— START OF PROVIDED MATERIAL —
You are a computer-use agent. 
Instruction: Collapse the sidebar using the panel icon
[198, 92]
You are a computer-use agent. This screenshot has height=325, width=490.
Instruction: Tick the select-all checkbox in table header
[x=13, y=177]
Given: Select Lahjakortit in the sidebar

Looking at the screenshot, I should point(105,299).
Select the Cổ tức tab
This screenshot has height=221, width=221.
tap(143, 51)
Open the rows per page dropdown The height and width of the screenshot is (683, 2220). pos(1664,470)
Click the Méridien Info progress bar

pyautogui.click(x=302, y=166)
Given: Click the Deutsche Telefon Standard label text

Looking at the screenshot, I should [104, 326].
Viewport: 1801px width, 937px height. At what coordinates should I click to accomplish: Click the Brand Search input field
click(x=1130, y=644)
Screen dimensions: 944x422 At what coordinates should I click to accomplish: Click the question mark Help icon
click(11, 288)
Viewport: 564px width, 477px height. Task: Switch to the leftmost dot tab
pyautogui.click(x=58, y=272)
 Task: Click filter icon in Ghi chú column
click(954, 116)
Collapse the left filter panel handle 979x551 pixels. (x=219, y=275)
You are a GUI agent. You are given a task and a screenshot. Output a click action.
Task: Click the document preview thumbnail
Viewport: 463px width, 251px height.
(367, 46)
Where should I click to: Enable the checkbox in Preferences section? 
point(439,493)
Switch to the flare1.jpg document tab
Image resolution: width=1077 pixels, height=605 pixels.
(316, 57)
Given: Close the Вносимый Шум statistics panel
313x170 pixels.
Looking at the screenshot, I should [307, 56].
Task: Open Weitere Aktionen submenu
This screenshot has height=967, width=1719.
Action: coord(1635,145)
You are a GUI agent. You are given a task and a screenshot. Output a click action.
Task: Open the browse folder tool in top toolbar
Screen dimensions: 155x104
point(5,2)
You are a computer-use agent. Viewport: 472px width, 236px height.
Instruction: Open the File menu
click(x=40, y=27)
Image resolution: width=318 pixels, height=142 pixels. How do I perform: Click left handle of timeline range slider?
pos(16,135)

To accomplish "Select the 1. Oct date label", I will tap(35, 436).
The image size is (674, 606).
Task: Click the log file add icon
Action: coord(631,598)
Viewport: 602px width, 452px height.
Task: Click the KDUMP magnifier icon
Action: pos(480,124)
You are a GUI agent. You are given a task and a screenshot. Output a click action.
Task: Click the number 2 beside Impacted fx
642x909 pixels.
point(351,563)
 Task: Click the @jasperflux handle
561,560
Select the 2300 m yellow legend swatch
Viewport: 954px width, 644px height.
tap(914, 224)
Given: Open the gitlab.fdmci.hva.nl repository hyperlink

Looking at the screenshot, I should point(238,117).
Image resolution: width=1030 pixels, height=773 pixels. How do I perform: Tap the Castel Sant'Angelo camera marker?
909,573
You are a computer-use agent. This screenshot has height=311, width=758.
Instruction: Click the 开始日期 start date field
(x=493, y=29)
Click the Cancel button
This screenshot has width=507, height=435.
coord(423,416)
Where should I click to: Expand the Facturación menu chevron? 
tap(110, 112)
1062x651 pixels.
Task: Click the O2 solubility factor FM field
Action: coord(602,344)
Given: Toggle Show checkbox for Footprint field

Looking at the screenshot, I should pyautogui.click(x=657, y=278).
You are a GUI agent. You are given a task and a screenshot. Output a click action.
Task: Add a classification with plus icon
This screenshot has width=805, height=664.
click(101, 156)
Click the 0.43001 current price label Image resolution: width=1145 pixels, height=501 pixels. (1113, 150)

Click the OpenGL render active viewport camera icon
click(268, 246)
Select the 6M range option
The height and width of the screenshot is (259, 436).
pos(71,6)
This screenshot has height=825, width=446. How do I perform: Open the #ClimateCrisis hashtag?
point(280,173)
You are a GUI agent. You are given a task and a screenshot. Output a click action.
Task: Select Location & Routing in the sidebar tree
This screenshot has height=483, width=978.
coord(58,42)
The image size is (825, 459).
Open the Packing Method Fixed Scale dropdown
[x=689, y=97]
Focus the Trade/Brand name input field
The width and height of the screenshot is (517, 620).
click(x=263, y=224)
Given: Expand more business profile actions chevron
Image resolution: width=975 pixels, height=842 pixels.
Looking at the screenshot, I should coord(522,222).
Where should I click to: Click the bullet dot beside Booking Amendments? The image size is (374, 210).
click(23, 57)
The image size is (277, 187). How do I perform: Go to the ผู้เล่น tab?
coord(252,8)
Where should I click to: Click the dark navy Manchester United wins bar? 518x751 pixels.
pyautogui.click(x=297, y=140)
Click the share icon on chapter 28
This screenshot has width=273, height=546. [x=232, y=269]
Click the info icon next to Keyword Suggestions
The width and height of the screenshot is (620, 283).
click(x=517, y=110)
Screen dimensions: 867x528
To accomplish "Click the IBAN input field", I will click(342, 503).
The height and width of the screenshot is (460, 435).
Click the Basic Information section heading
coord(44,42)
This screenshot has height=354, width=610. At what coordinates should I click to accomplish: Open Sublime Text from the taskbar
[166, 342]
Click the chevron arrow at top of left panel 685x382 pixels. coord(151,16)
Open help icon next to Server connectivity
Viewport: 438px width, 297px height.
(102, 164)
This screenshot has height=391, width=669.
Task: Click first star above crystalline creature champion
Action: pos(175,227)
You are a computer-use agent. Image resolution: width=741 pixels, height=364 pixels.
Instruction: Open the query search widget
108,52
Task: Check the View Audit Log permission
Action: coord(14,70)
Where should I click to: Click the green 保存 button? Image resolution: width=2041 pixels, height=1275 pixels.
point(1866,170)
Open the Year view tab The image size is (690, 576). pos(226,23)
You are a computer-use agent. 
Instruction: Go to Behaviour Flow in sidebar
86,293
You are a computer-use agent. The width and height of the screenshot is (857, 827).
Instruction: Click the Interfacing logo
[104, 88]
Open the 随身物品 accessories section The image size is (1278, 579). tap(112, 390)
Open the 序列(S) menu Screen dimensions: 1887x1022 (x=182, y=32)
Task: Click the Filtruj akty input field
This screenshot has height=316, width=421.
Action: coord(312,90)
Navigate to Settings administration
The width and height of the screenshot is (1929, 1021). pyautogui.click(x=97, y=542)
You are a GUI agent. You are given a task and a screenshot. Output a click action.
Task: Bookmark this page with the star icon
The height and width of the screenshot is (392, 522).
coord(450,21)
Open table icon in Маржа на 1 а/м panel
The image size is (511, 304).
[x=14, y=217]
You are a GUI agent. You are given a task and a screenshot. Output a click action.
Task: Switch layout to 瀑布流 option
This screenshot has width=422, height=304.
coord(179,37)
— END OF PROVIDED MATERIAL —
(GIVEN TASK) Would you copy out all of the material above, character for character?

(ANSWER TO THE EXERCISE)
You are a computer-use agent. 
Instruction: Collapse the sidebar using the panel icon
[198, 92]
You are a computer-use agent. This screenshot has height=325, width=490.
Instruction: Tick the select-all checkbox in table header
[x=13, y=177]
Given: Select Lahjakortit in the sidebar

Looking at the screenshot, I should point(105,299).
Select the Cổ tức tab
This screenshot has height=221, width=221.
tap(143, 51)
Open the rows per page dropdown The height and width of the screenshot is (683, 2220). pos(1664,470)
Click the Méridien Info progress bar

pyautogui.click(x=302, y=166)
Given: Click the Deutsche Telefon Standard label text

Looking at the screenshot, I should [104, 326].
Viewport: 1801px width, 937px height. At what coordinates should I click to accomplish: Click the Brand Search input field
click(x=1130, y=644)
Screen dimensions: 944x422 At what coordinates should I click to accomplish: Click the question mark Help icon
click(11, 288)
Viewport: 564px width, 477px height. Task: Switch to the leftmost dot tab
pyautogui.click(x=58, y=272)
 Task: Click filter icon in Ghi chú column
click(954, 116)
Collapse the left filter panel handle 979x551 pixels. (x=219, y=275)
You are a GUI agent. You are given a task and a screenshot. Output a click action.
Task: Click the document preview thumbnail
Viewport: 463px width, 251px height.
(367, 46)
Where should I click to: Enable the checkbox in Preferences section? 
point(439,493)
Switch to the flare1.jpg document tab
Image resolution: width=1077 pixels, height=605 pixels.
(316, 57)
Given: Close the Вносимый Шум statistics panel
313x170 pixels.
Looking at the screenshot, I should [307, 56].
Task: Open Weitere Aktionen submenu
This screenshot has height=967, width=1719.
Action: coord(1635,145)
You are a GUI agent. You are given a task and a screenshot. Output a click action.
Task: Open the browse folder tool in top toolbar
Screen dimensions: 155x104
point(5,2)
You are a computer-use agent. Viewport: 472px width, 236px height.
Instruction: Open the File menu
click(x=40, y=27)
Image resolution: width=318 pixels, height=142 pixels. How do I perform: Click left handle of timeline range slider?
pos(16,135)

To accomplish "Select the 1. Oct date label", I will tap(35, 436).
The image size is (674, 606).
Task: Click the log file add icon
Action: coord(631,598)
Viewport: 602px width, 452px height.
Task: Click the KDUMP magnifier icon
Action: pos(480,124)
You are a GUI agent. You are given a task and a screenshot. Output a click action.
Task: Click the number 2 beside Impacted fx
642x909 pixels.
point(351,563)
 Task: Click the @jasperflux handle
561,560
Select the 2300 m yellow legend swatch
Viewport: 954px width, 644px height.
tap(914, 224)
Given: Open the gitlab.fdmci.hva.nl repository hyperlink

Looking at the screenshot, I should point(238,117).
Image resolution: width=1030 pixels, height=773 pixels. How do I perform: Tap the Castel Sant'Angelo camera marker?
909,573
You are a computer-use agent. This screenshot has height=311, width=758.
Instruction: Click the 开始日期 start date field
(x=493, y=29)
Click the Cancel button
This screenshot has width=507, height=435.
coord(423,416)
Where should I click to: Expand the Facturación menu chevron? 
tap(110, 112)
1062x651 pixels.
Task: Click the O2 solubility factor FM field
Action: coord(602,344)
Given: Toggle Show checkbox for Footprint field

Looking at the screenshot, I should pyautogui.click(x=657, y=278).
You are a GUI agent. You are given a task and a screenshot. Output a click action.
Task: Add a classification with plus icon
This screenshot has width=805, height=664.
click(101, 156)
Click the 0.43001 current price label Image resolution: width=1145 pixels, height=501 pixels. (1113, 150)

Click the OpenGL render active viewport camera icon
click(268, 246)
Select the 6M range option
The height and width of the screenshot is (259, 436).
pos(71,6)
This screenshot has height=825, width=446. How do I perform: Open the #ClimateCrisis hashtag?
point(280,173)
You are a GUI agent. You are given a task and a screenshot. Output a click action.
Task: Select Location & Routing in the sidebar tree
This screenshot has height=483, width=978.
coord(58,42)
The image size is (825, 459).
Open the Packing Method Fixed Scale dropdown
[x=689, y=97]
Focus the Trade/Brand name input field
The width and height of the screenshot is (517, 620).
click(x=263, y=224)
Given: Expand more business profile actions chevron
Image resolution: width=975 pixels, height=842 pixels.
Looking at the screenshot, I should coord(522,222).
Where should I click to: Click the bullet dot beside Booking Amendments? The image size is (374, 210).
click(23, 57)
The image size is (277, 187). How do I perform: Go to the ผู้เล่น tab?
coord(252,8)
Where should I click to: Click the dark navy Manchester United wins bar? 518x751 pixels.
pyautogui.click(x=297, y=140)
Click the share icon on chapter 28
This screenshot has width=273, height=546. [x=232, y=269]
Click the info icon next to Keyword Suggestions
The width and height of the screenshot is (620, 283).
click(x=517, y=110)
Screen dimensions: 867x528
To accomplish "Click the IBAN input field", I will click(342, 503).
The height and width of the screenshot is (460, 435).
Click the Basic Information section heading
coord(44,42)
This screenshot has height=354, width=610. At what coordinates should I click to accomplish: Open Sublime Text from the taskbar
[166, 342]
Click the chevron arrow at top of left panel 685x382 pixels. coord(151,16)
Open help icon next to Server connectivity
Viewport: 438px width, 297px height.
(102, 164)
This screenshot has height=391, width=669.
Task: Click first star above crystalline creature champion
Action: pos(175,227)
You are a computer-use agent. Image resolution: width=741 pixels, height=364 pixels.
Instruction: Open the query search widget
108,52
Task: Check the View Audit Log permission
Action: coord(14,70)
Where should I click to: Click the green 保存 button? Image resolution: width=2041 pixels, height=1275 pixels.
point(1866,170)
Open the Year view tab The image size is (690, 576). pos(226,23)
You are a computer-use agent. 
Instruction: Go to Behaviour Flow in sidebar
86,293
You are a computer-use agent. The width and height of the screenshot is (857, 827).
Instruction: Click the Interfacing logo
[104, 88]
Open the 随身物品 accessories section The image size is (1278, 579). tap(112, 390)
Open the 序列(S) menu Screen dimensions: 1887x1022 (x=182, y=32)
Task: Click the Filtruj akty input field
This screenshot has height=316, width=421.
Action: coord(312,90)
Navigate to Settings administration
The width and height of the screenshot is (1929, 1021). pyautogui.click(x=97, y=542)
You are a GUI agent. You are given a task and a screenshot. Output a click action.
Task: Bookmark this page with the star icon
The height and width of the screenshot is (392, 522).
coord(450,21)
Open table icon in Маржа на 1 а/м panel
The image size is (511, 304).
[x=14, y=217]
You are a GUI agent. You are given a task and a screenshot. Output a click action.
Task: Switch layout to 瀑布流 option
This screenshot has width=422, height=304.
coord(179,37)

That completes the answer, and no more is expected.